Saved entries
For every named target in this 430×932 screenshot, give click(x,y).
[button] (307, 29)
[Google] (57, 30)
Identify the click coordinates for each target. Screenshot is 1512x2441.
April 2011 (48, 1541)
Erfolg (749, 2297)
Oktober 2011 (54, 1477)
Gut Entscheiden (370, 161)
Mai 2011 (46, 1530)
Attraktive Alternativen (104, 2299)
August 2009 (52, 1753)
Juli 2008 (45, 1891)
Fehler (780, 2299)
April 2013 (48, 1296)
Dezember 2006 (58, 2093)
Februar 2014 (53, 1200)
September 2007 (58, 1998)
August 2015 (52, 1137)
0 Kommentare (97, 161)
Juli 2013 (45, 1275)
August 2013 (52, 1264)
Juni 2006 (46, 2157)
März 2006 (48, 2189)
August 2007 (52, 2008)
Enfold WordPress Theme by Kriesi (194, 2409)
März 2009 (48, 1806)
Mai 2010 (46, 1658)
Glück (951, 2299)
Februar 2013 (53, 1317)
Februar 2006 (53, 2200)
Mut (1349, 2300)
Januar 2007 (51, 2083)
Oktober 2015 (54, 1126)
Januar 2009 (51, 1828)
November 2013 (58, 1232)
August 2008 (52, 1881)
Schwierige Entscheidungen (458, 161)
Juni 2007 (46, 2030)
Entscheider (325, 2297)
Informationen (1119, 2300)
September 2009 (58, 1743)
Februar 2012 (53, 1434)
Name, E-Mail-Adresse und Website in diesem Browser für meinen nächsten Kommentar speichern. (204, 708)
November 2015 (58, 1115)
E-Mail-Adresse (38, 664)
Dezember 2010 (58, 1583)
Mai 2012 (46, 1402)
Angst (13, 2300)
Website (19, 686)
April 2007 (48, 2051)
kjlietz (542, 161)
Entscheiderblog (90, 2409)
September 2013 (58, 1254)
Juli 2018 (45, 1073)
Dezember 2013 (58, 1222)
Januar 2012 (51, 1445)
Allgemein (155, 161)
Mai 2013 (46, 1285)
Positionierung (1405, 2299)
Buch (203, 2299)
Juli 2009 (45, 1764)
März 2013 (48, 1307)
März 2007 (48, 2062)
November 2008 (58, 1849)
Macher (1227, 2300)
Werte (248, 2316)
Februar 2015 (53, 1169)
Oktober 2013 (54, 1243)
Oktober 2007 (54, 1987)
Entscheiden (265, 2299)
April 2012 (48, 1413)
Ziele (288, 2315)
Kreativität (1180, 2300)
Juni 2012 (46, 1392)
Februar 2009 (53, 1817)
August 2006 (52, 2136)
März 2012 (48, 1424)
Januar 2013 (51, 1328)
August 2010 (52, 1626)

Exercise directions: A bare number is all that is asked for: the count of lines above that include "Website".

Your response: 2